Dispatcher Paragon

Overview

Dispatcher Paragon Data Mart Mode (DMM) is a function for collecting and transforming print-related data to make it available for further online analytical processing (OLAP) and data mining functionality for business intelligence applications. From a high-level perspective, it can be divided into three layers:

Data source
Data mart
Data presentation

With the support of multitenancy, each tenant database scheme represents a standalone data source. These data sources are transformed into a tenant's data marts – a tenant's warehousing data. A data mart is a collection of all a tenant's data marts.

Data mart

Data mart is taking care of already transformed data from a data source that will be used for further presentation. Data in a data mart is referenced as statistics. There are two different types of statistics storage. The first is designed for Web Reports presentation and data is referenced as web reports. The second is designed for business intelligence (BI) engines and data is referenced as SQL API.
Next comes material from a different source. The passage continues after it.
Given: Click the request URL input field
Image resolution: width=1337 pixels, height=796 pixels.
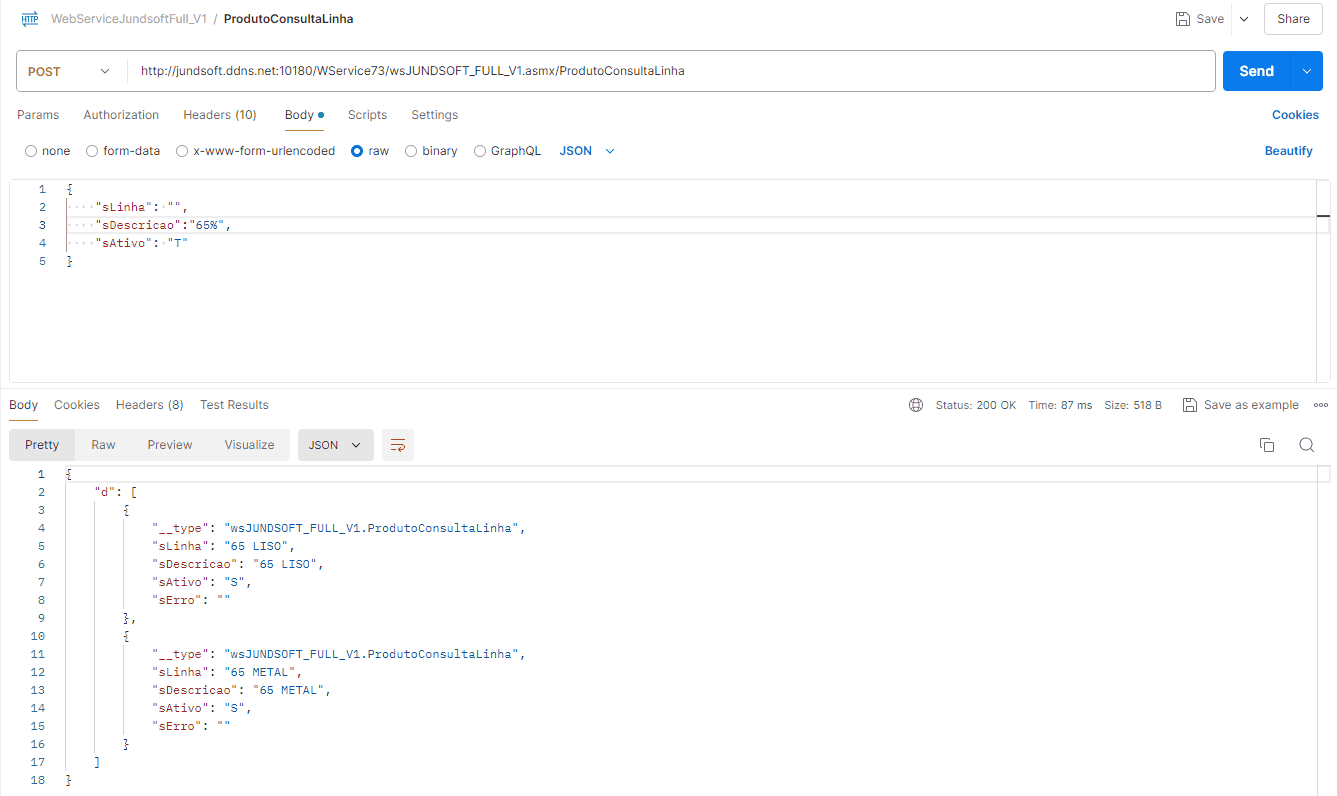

Each tenant's data mart has its own, specific credentials (the tenant_warehouses table in the cluster_mngmt schema).

Data presentation

Covers various means of presenting and visualizing the generated statistics.
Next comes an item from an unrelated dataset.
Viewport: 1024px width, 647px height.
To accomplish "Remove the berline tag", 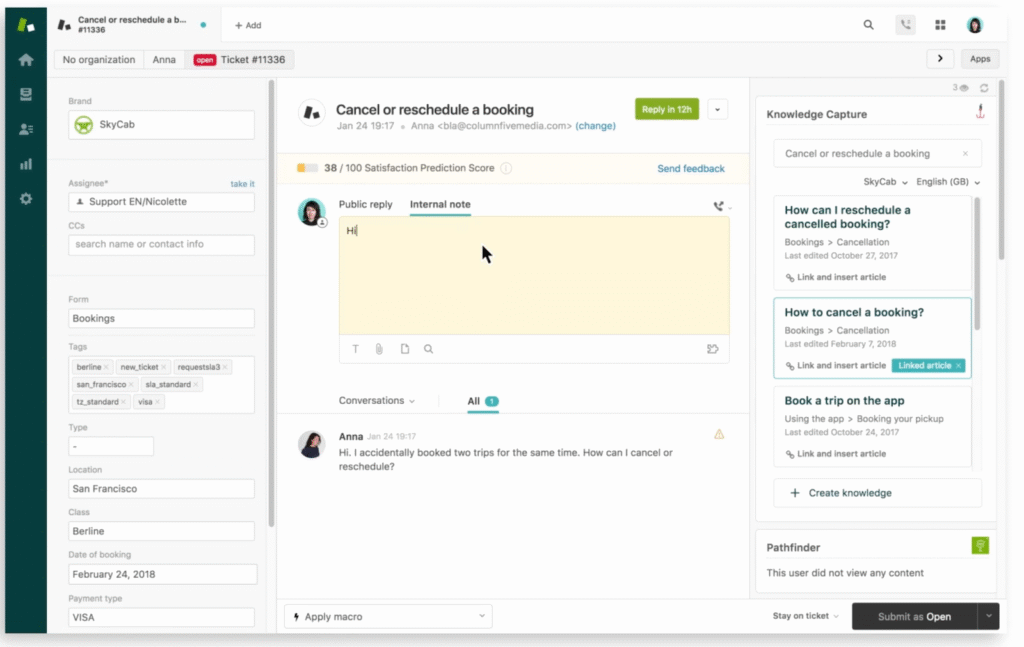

Built in Management Service Web Reports with predefined filters.
External reporting system connected to data mart via SQL API (e.g., Power BI).
External data warehouses connected to data mart via SQL API.

Data Life-cycle

Statistics are computed either in regular intervals or explicitly on a user's demand (see the Action option in the Web Reports section). The basic sources for the statistics are accounted jobs placed in the tenant schema.
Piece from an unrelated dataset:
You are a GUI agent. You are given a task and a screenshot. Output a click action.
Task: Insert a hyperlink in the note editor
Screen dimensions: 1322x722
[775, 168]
In the case of a multi-node Management service deployment, only one statistics recalculation is executed at a time.

The ETL (extract, transform, load) process that computes statistics is placed in the database. In a high-level overview, the computation steps of ETL are as follows:

Compute statistics:
1. Web reports
2. Management reports
3. Counter reports
4. Generate data mart data (SQL_API dimensions and measurements)
Delete old statistics based on the configuration

Configuration

Statistics computation is done every hour (configurable using the smallStatisticsRecalculationSyncJobCronRule property ) – this is so-called "small statistics". In addition, every day at 1:00 AM (configurable using the fullStatisticsRecalculationSyncJobCronRule property) the "full statistics" computation is executed, which also removes expired jobs.

By default, data mart statistics computation is turned off.

For enabling data mart statistics computation, use the configuration property enableCMLDataMart. Similarly, use the web-stats-enable property for web reports, enableManagementReport for management reports and enable-purge_reports for Green reports.

Use the following properties to fine-tune statistics data retention:

maxStatsMonthsBase – The maximum number of months for which web reports and counter reports data are stored. The default value is 36.
maxStatsDaysFull – The maximum number of days for which unaggregated web reports are kept. The default value is 31.
maximumCMLDataMartMonths – The maximum number of months for which the data mart measurements are kept. The default value is 36.
remove-jobs-from-db – The maximum number of days after which the print jobs' metadata will be removed (along with the jobs log and jobs accounting metadata). The default value is 31.
printJobAgeForStats – The minimum age of print jobs to include in web reports and data mart statistics for the Management Service cluster environment, in minutes. If the value is higher than 120 or lower than 10, it will default to 20.

Data Mart in Detail

The Dispatcher Paragon data mart uses the star schema described in the next section, SQL API model description. That means each dimension table is directly connected to a fact table (measurement table). It is located in the main SQDB6 database in the dwhtenant_%i% schema where the %i% is replaced with the tenant scheme sequence number. All tables in the data mart are prefixed with the "dm_v2_" keyword, where v2 means api version number 2. This allows for easy filtering in the analytics software.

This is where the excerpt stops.